Retype every line of the listing below word for word, omitting the pictures from your copy.
--- start of MATERIAL ---
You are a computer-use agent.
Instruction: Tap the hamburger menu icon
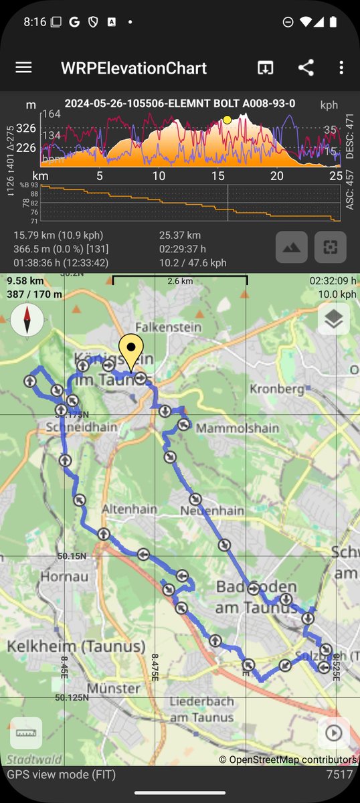tap(23, 67)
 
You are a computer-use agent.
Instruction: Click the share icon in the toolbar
tap(306, 68)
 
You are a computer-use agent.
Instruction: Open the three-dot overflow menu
tap(341, 68)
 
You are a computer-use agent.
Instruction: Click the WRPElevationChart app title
tap(134, 68)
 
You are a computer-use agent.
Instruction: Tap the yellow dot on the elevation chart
tap(228, 120)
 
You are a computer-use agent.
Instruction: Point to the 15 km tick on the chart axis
tap(217, 176)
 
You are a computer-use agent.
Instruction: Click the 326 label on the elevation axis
tap(26, 128)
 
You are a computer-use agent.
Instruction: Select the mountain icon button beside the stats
tap(292, 248)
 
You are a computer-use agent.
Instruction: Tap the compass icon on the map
tap(27, 321)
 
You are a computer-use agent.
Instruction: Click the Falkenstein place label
tap(159, 327)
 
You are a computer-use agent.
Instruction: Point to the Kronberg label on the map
tap(272, 389)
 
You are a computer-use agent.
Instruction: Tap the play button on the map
tap(333, 733)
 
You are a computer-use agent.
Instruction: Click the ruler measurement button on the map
tap(26, 733)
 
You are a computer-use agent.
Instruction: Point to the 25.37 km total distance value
tap(180, 236)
--- end of MATERIAL ---
*FULL ANSWER*
You are a computer-use agent.
Instruction: Tap the hamburger menu icon
tap(23, 67)
 
You are a computer-use agent.
Instruction: Click the share icon in the toolbar
tap(306, 68)
 
You are a computer-use agent.
Instruction: Open the three-dot overflow menu
tap(341, 68)
 
You are a computer-use agent.
Instruction: Click the WRPElevationChart app title
tap(134, 68)
 
You are a computer-use agent.
Instruction: Tap the yellow dot on the elevation chart
tap(228, 120)
 
You are a computer-use agent.
Instruction: Point to the 15 km tick on the chart axis
tap(217, 176)
 
You are a computer-use agent.
Instruction: Click the 326 label on the elevation axis
tap(26, 128)
 
You are a computer-use agent.
Instruction: Select the mountain icon button beside the stats
tap(292, 248)
 
You are a computer-use agent.
Instruction: Tap the compass icon on the map
tap(27, 321)
 
You are a computer-use agent.
Instruction: Click the Falkenstein place label
tap(159, 327)
 
You are a computer-use agent.
Instruction: Point to the Kronberg label on the map
tap(272, 389)
 
You are a computer-use agent.
Instruction: Tap the play button on the map
tap(333, 733)
 
You are a computer-use agent.
Instruction: Click the ruler measurement button on the map
tap(26, 733)
 
You are a computer-use agent.
Instruction: Point to the 25.37 km total distance value
tap(180, 236)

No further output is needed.